Does closure of Doncaster Sheffield Airport end city's Eurovision 2023 bid?

Sam Ryder, arrives at Heathrow Airport in London after finishing second in the final of the Eurovision Song Contest in Italy.
Credit: PA
Sam Ryder, the UK's entrant, came second at this year's contest. Credit: PA

As the cities shortlisted to host the Eurovision Song Contest 2023 nervously wait to find out if their bids are still in the running, there are questions about whether one contender's fate may already have been sealed.

Next year's contest should have been held in Ukraine after the country won this year's competition.

But, with the ongoing turmoil caused by Russia's invasion, the European Broadcasting Union and the BBC confirmed that the UK would step in, having finished as runner-up.

Birmingham, Glasgow, Leeds, Liverpool, Manchester, Newcastle and Sheffield are all vying to stage the event next May.

The BBC said there would be an update today on the race to be named host.

But it comes at a potentially inconvenient moment for Sheffield, following the announcement on Monday that Doncaster Sheffield Airport is to close permanently.

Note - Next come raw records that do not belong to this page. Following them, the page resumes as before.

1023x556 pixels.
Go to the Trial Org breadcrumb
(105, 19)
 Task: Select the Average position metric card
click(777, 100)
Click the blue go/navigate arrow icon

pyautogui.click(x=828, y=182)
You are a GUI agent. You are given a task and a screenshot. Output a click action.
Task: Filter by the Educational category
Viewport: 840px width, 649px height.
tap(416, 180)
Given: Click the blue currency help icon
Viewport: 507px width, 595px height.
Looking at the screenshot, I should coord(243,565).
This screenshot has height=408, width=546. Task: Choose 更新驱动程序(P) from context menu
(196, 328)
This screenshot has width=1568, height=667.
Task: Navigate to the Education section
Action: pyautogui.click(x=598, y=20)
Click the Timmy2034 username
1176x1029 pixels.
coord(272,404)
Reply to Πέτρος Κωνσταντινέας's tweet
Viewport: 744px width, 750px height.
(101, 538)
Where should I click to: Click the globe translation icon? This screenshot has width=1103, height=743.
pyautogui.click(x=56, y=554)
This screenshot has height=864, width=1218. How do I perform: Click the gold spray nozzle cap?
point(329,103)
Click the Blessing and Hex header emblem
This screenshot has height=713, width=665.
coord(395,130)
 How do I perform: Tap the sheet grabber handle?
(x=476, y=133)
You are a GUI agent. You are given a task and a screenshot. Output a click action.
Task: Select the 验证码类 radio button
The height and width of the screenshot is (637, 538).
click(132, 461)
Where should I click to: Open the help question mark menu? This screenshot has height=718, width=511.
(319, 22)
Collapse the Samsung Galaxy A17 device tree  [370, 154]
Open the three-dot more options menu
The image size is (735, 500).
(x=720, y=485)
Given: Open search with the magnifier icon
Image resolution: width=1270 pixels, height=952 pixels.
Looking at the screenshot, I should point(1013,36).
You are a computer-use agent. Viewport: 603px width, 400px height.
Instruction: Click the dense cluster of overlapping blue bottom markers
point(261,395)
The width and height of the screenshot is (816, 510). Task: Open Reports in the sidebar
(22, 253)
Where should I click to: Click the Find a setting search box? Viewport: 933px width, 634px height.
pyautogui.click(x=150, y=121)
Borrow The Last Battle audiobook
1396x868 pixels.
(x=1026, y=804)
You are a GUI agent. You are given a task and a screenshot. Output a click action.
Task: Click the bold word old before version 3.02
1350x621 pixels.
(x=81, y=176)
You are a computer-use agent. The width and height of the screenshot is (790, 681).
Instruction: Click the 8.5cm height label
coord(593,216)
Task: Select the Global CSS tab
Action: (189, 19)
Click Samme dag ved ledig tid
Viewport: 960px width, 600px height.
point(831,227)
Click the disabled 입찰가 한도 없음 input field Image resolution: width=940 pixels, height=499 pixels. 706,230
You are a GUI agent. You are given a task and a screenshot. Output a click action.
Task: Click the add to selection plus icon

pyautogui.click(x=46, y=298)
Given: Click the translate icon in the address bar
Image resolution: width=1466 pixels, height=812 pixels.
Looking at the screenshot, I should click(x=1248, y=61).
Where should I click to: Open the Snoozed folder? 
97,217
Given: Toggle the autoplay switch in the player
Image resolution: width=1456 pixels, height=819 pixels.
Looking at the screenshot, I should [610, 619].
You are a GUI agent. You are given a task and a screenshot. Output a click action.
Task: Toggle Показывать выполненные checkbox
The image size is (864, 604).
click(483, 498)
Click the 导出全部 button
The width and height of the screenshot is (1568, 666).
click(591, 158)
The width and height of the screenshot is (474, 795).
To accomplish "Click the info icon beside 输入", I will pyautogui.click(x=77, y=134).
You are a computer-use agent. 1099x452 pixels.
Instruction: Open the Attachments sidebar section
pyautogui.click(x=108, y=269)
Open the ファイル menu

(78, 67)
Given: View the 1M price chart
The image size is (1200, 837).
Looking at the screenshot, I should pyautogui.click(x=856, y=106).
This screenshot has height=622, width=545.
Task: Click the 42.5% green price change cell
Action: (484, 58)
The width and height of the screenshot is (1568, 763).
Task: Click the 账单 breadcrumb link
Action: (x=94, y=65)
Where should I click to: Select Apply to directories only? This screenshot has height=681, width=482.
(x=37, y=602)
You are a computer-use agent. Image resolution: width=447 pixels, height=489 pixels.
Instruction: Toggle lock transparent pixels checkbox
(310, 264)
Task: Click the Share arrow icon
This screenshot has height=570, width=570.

There are four major requirements for any city hoping to host Eurovision: a venue able to hold at least 10,000 spectators; a press centre for 1,500 journalists; hotel accommodation for at least 2,000 delegates, journalists and spectators; and, most pertinently for Sheffield, a city served by an international airport.

Sheffield Arena Credit: ITV Yorkshire

Could Sheffield still host Eurovision?

The news that DSA is to close has not come out of the blue – its owners Peel Group had said in July that it may no longer be financially viable.

Following that announcement, Don Valley MP Nick Fletcher was among those to suggest the loss of the airport could be terminal for Sheffield's Eurovision bid, saying on social media: "Sheffield has to have a local regional international airport to meet the criteria. There is only one airport that fits that criteria. Doncaster Sheffield Airport."

Social media users also expressed concern about the potential implications. Writing on the Save Doncaster Sheffield Airport Facebook group, Barry Cunningham said: "If we have the ambition to host such international cultural and sporting events, we can't afford to be left behind and be regarded as a second class city region!"

Speaking following confirmation that the airport would close, Sheffield City Council leader Terry Fox said: "To say this is unwelcome news is an understatement – partners across South Yorkshire have made a massive effort to get Peel to consider alternatives and this is a significant blow."

But the council insists it still makes the grade as a potential host city.

A spokesperson told ITV News that there were plenty of other airports within easy reach of Sheffield which could cater for attendees and the bid had never been dependent on DSA remaining open.

While the loss of the airport is a huge blow, they insist, it will not be the factor which costs the city its hopes of hosting Europe's biggest party.